──────── EXTRACTED ENTRIES

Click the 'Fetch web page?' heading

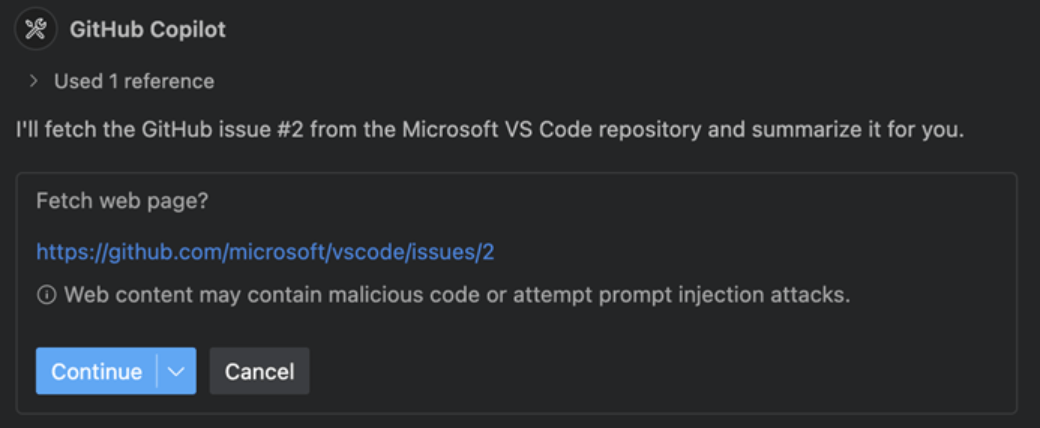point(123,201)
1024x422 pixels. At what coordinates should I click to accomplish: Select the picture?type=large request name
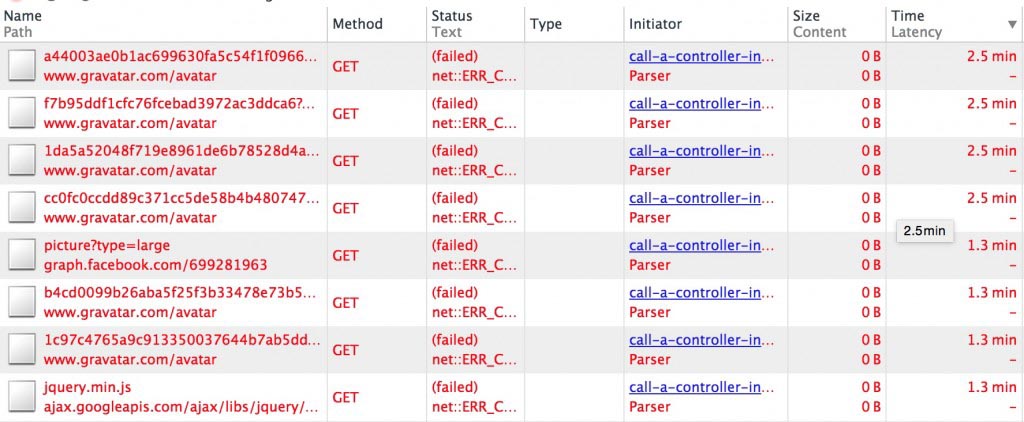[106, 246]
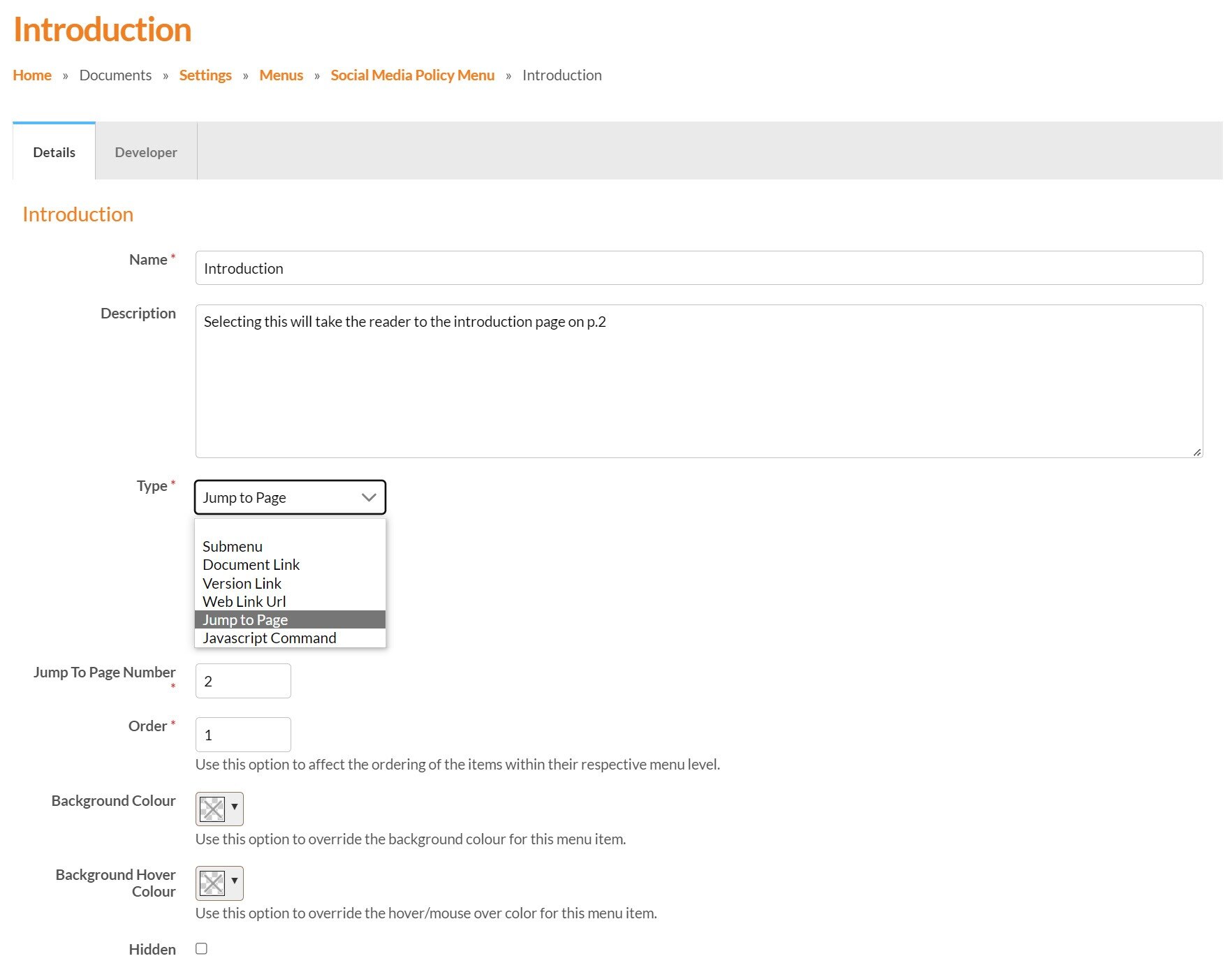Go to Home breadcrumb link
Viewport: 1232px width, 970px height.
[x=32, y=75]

────────────────
──────── EXTRACTED ENTRIES

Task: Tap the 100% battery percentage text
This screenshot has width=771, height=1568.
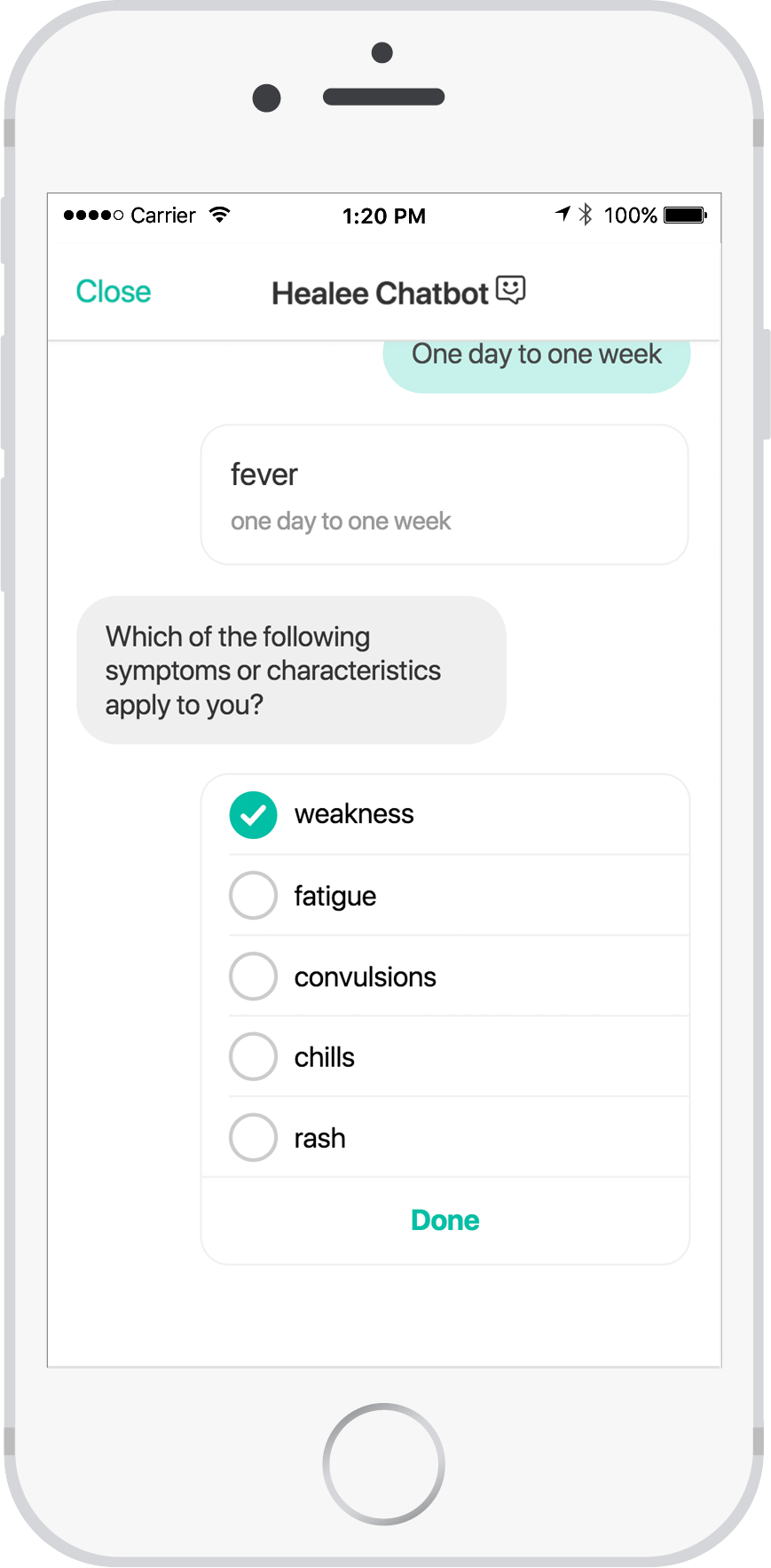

────────────────

Would you copy, unchanged, the stretch of the records above that begins at the line containing "Task: Tap the 100% battery percentage text" and ends at the line containing "This screenshot has width=771, height=1568.", and only that?

Task: Tap the 100% battery percentage text
This screenshot has width=771, height=1568.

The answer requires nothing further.